*Passage provided*.
□ □ □ □ □ □ □

Add S3 versioning capability to original project

Variables

  • [DOMAIN] : CloudFront Distribution Domain name
  • [OBJECT_NAME] : s3 object name
    • ex) yolov4_title.jpg
  • [VERSION_ID] : s3 version id hash string
    • ex) rkUHwyBbV7nhEST.JmdfdLlRc3KdVWJa

Usecases

  1. latest version, source image url
    • [DOMAIN]/[OBJECT_NAME]
  2. specific version, thumbnail image url
    • [DOMAIN]/[OBJECT_NAME]?versionId=[VERSION_ID]
  3. latest version, source image url
    • [DOMAIN]/[OBJECT_NAME]?w=100&h100
  4. specific version, thumbnail image url
    • [DOMAIN]/[OBJECT_NAME]?versionId=[VERSION_ID]&w=100&h100

Image Flex

A robust, secure, and easily deployable image resizing service that scales, optimizes, and caches images on "the edge," on the fly, built on AWS Serverless technologies. Served by CloudFront via an Origin Access Identity. Executed on Lambda@Edge. Backed by S3. Protected by AWS WAF. Provisioned via CloudFormation. Built and deployed by the Serverless Application Model (SAM) CLI.

Image Flex system diagram

Resized images will be converted to WebP format if the image request includes a valid Accepts header with "webp" listed in its value.

The original inspiration for this application came from this AWS blog post I read a few years back. The article intended to provide a [semi-]working example, which was far from being suitable for a production environment.

IMPORTANT!

While Image-Flex allows you to indicate a region to use other than us-east-1, CloudFront requires us-east-1. Until I figure out a workaround, don't attempt to deploy in any region other than us-east-1.

Prerequisites

Note that this is a production-ready application, not a tutorial. This document assumes you have some working knowledge of AWS, CloudFormation and the Serverless Application Model (SAM), AWS Lambda, S3, Node.js, NPM, and JavaScript.

Requirements

  1. Node.js v12.x (this is the latest version supported by Lambda@Edge). It's recommended to use Node Version Manager, which allows one system to install and switch between multiple Node.js versions.
  2. An AWS account.
  3. The AWS CLI.
  4. The AWS SAM CLI.

Be sure to configure the AWS CLI:

$ aws configure

For detailed instructions on setting up the AWS CLI, read the official AWS CLI documentation.

Quickstart

Deploy the whole service in 2 commands! Run the setup and update NPM scripts, passing a name for your execution environment (see Setting the execution environment). For a detailed explanation of these commands, see the section Building and Deploying.

$ npm run setup -- dev
$ npm run update -- dev
  1. The setup NPM script will create the CloudFormation deployment bucket. You only need to run this command once per execution environment.
  2. The update NPM script will build, package, and deploy the application stack to CloudFormation using the AWS SAM CLI. When the script is finished, it will print an "Outputs" section that includes the "DistributionDomain," which is the URL for your CloudFront distribution (e.g., [Distro ID].cloudfront.net). Note this value for later, as it is how you will access the service.

□ □ □ □ □ □ □

*Listed records*.

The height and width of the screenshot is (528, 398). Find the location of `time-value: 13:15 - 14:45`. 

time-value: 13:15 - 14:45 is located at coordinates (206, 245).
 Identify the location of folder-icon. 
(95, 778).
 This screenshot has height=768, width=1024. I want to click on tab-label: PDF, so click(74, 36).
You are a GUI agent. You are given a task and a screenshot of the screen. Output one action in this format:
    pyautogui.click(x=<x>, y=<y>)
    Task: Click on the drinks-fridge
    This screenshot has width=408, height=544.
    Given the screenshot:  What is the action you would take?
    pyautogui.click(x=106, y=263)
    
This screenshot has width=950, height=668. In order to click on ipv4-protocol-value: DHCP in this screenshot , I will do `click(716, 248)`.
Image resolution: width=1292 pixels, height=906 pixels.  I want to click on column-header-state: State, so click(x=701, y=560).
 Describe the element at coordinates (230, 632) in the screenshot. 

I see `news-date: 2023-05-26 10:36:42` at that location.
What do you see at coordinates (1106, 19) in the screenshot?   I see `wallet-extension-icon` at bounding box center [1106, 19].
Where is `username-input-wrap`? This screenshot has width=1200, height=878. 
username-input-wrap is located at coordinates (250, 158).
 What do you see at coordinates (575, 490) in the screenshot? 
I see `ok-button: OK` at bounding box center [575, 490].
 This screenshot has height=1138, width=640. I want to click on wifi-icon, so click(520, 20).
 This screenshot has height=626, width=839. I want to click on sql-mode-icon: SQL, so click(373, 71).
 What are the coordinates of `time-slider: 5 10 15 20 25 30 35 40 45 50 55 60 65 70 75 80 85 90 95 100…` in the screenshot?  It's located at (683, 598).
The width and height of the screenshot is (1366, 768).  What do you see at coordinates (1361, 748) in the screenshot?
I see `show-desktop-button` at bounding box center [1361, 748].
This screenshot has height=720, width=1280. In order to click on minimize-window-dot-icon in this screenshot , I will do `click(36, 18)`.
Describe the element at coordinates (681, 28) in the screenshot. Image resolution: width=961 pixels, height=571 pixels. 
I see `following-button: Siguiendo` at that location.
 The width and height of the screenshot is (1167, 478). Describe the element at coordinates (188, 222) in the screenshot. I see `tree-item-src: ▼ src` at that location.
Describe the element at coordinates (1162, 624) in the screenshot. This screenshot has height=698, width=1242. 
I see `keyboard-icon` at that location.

□ □ □ □ □ □ □

*Assignment A*. Which AWS region does the Image Flex readme say the service must be deployed in?
*Assignment B*. Write the next part of the Image Flex readme, picking up after its last sentence.

*Result A*. us-east-1

*Result B*.
These scripts optionally accept an argument to indicate the execution environment. If you don't set the execution environment, the default of "dev" will be used. For info on setting the execution environment, see Setting the execution environment.

Example:

$ npm run setup -- staging
$ npm run update -- staging

Usage

Using an Image Flex implementation is easy. Once the infrastructure has spun up, simply upload your raw, unoptimized images to the S3 bucket root. You can then access those files directly, or pass a w (width) query string parameter to fetch a resized and optimized copy, which also gets stored in the S3 bucket and cached in CloudFront.

Example:

Suppose that you drop a 1600x900-pixel image named myimage.png into the created S3 bucket. You can now load this exact image in the browser via the distribution domain:

1600x900 pixels

https://[Distro ID].cloudfront.net/myimage.png

Using this full-resolution, unoptimized image would have negative performance impacts.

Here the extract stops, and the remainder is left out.